On 06/03/18 20:26, wrote:
On 06/03/2018 17:41, Tim Watts wrote:
On 06/03/18 15:00,
wrote:
Are there any reasons to choose one make over another?
I need a split amd3 board with one section RCD protected, one section
of RCBOs and a few unprotected MCBs for sheds and other things with
their own RCDs - probably a total of 14 circuits. Without any reason
to choose a particular manufacturer I'm drawn towards MK because I've
got a few MK MCBs - is there a good reason to choose a different
manufacturer?


Hager is very solid and the range of devices is excellent. Also you
are less likely to find you can't buy a new MCB or RCBO that fits
(properly) in 10 years time like one crap brand I had dealings with.
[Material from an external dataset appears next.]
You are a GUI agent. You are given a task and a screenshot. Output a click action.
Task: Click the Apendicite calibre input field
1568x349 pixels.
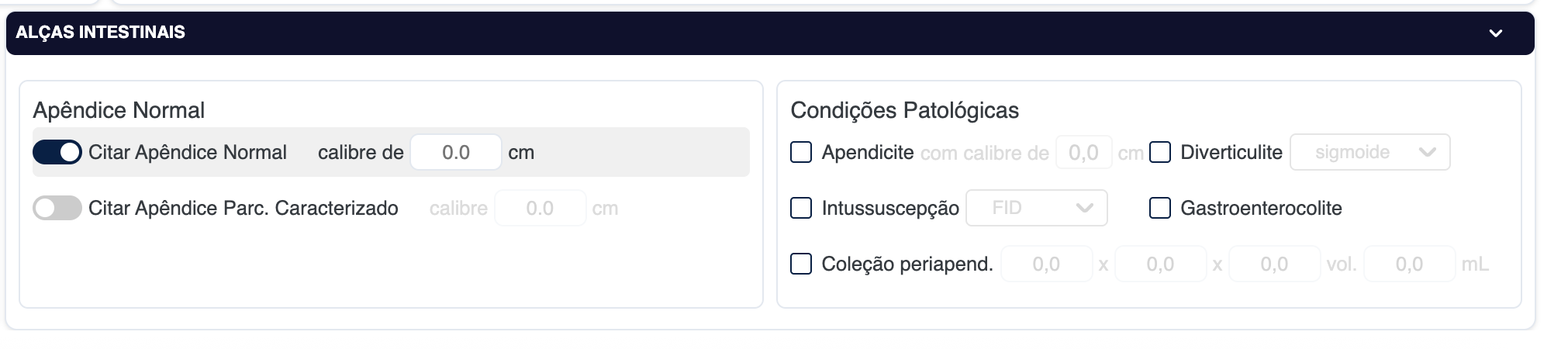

Hmm I've now seen other recommendations for Hager and a few negative
comments about MK - I'll investigate further.

If you can stump up the dosh, consider going all RCBOs - it's a
superior system to a couple of RCDs.

The plan is to put the critical stuff on RCBOs, but I'll look at the
cost difference with Hager.

You can't have "unprotected" MCBs for anything much now - all sockets
need to be RCD protected and unless you are cunning with the cabling,
the routing of that tends to demand RCD protection.

Understood, but the sheds and car charger all have their own RCDs.


One thing you could consider (what I did) as 14 circuits is a lot and
clearly some of yours are external:

Take a 40A +/- RCBO circuit to a secondary CU nearer where your
external circuits go (possibly even an external building if that makes
sense to run on from there) and populate that with MCBs.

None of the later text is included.